There is even a third meaning in voice research. The acoustics of the vocal tract are often modelled using a mathematical model of a filter (Atal and Hanauer, 1971). The frequencies of the poles of this filter model fall close to those of the formants. As a result, some voice researchers now refer to the frequencies of the poles as formants. So, to some voice researchers, the formant refers to a peak in the spectrum (a property of the sound of the voice), to others it refers to a resonance of the vocal tract (a physical property of the tract), while to a third group it refers to the pole in a mathematical filter model (a property of a model).

In the broader field of acoustics, formant retains its original meaning: a broad peak in the spectral envelope of the sound (of a voice, musical instrument, room etc). When referring to the formant at about 400 Hz in the sound of the French horn, it is obviously a peak in the spectral envelope that is meant, not one of the resonances. Further, in speech and singing research, many writers also use this original meaning, particularly when discussing the singers formant and actors formant, which are broad peaks in the spectral envelope occurring around 3 kHz.

Does it matter? For the voice, a resonance at a frequency Ri gives rise to a spectral maximum at frequency Fi which may produce in a filter model a pole at frequency Pi. Usually, the three frequencies have similar values. However, as Fant observed, they are conceptually distinct. Let's take some examples:

  • Consider a vocal tract with a resonance at 500 Hz, which is being excited by the larynx producing a fundamental frequency of 1 kHz (near C6, the high C for sopranos). There is no spectral maximum at 500 Hz.
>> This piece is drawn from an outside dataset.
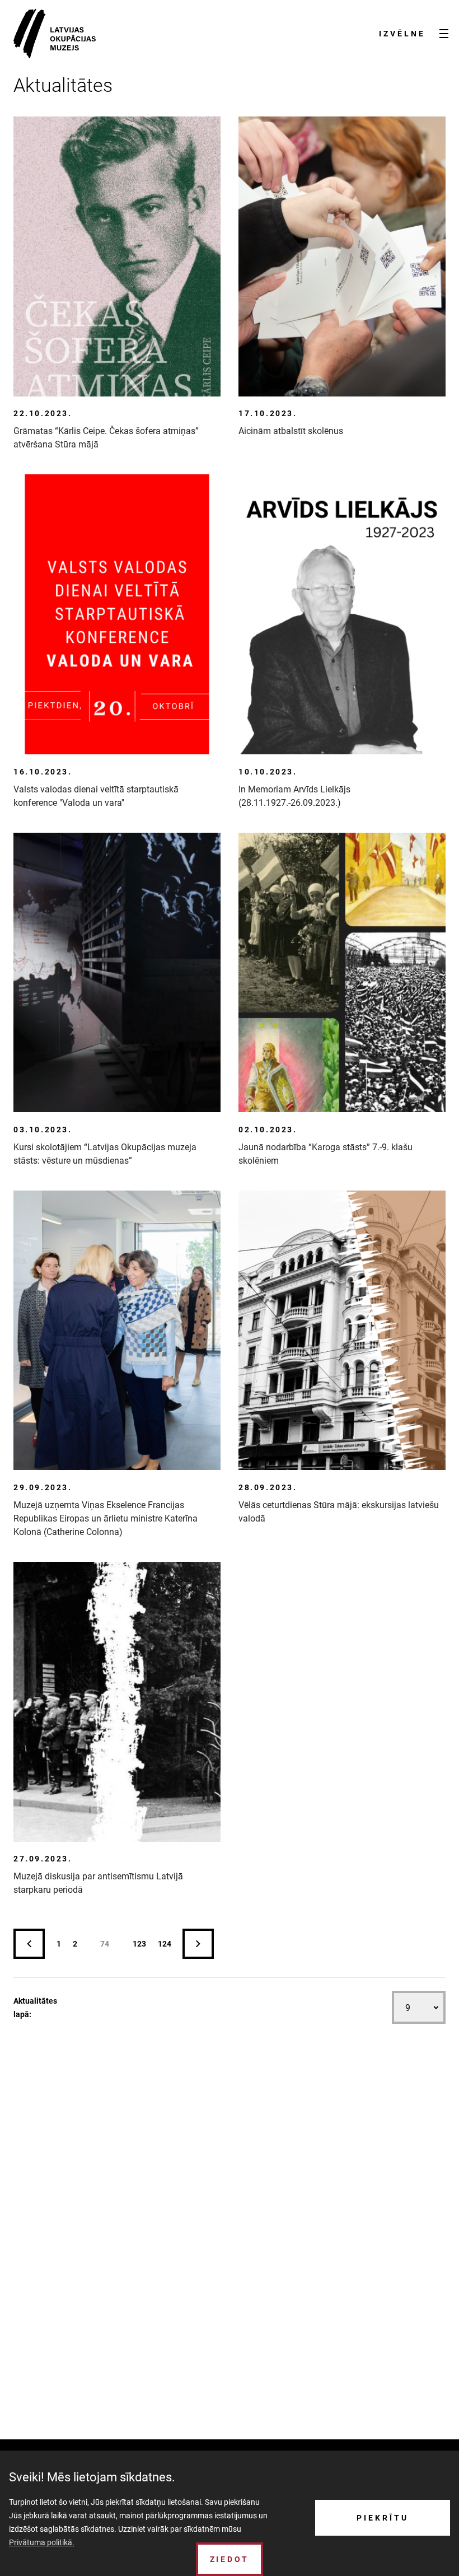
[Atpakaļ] (29, 1944)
In this case there is a resonance R1 but no corresponding spectral peak F1. Here of course the difference does matter.
  • Consider the singers formant or singing formant, a broad band of enhanced power noticed in the spectral envelope of classically trained male singers (and possible others) in a range. Sundberg (1974) attributes this formant to a clustering of the third, fourth and fifth resonances of the vocal tract. Here, where three resonances are thought to give rise to one formant, the distinction between formant and resonance is important.
  • Consider a glottal source with a negative spectral slope, input to a vocal tract that (including radiation impedance) has a resonance at R1. The peak in the spectral envelope of the radiated sound in this case has a frequency less than R1. In this case, if one is estimating the spectral peak from the harmonic spectrum of the output voice, the difference between the two is less than the precision of the estimation, so the distinction is usually not important.
  • Consider a musical wind instrument, whose bore radiates weakly below some frequency f, and which is excited by a reed or lip valve whose spectral envelope falls with frequency. Here the output sound has a spectral envelope peak that has nothing at all to do with the resonances of the bore.
  • Consider this quote*, from Stevens and House (1961): "When resonant frequencies are sufficiently close, however, they are not necessarily identical with the frequencies of the peaks in the spectrum. For example, when two resonances with bandwidths of about 100 cps are about 100 cps apart, the spectrum envelope may show only one prominence: the frequency of the peak will be somewhere between the two resonant frequencies. In the discussion that follows, the the levels of the resonances will be defined to be the levels of the of the spectral envelope at the frequencies of the resonances (rather than at the spectral peaks)."
In our laboratory, the distinction is important. We routinely measure the resonances independently of the voice (Epps et al, 1997; Dowd et al, 1997; Joliveau et al, 2004a,b). We are often interested in comparing formants and resonances.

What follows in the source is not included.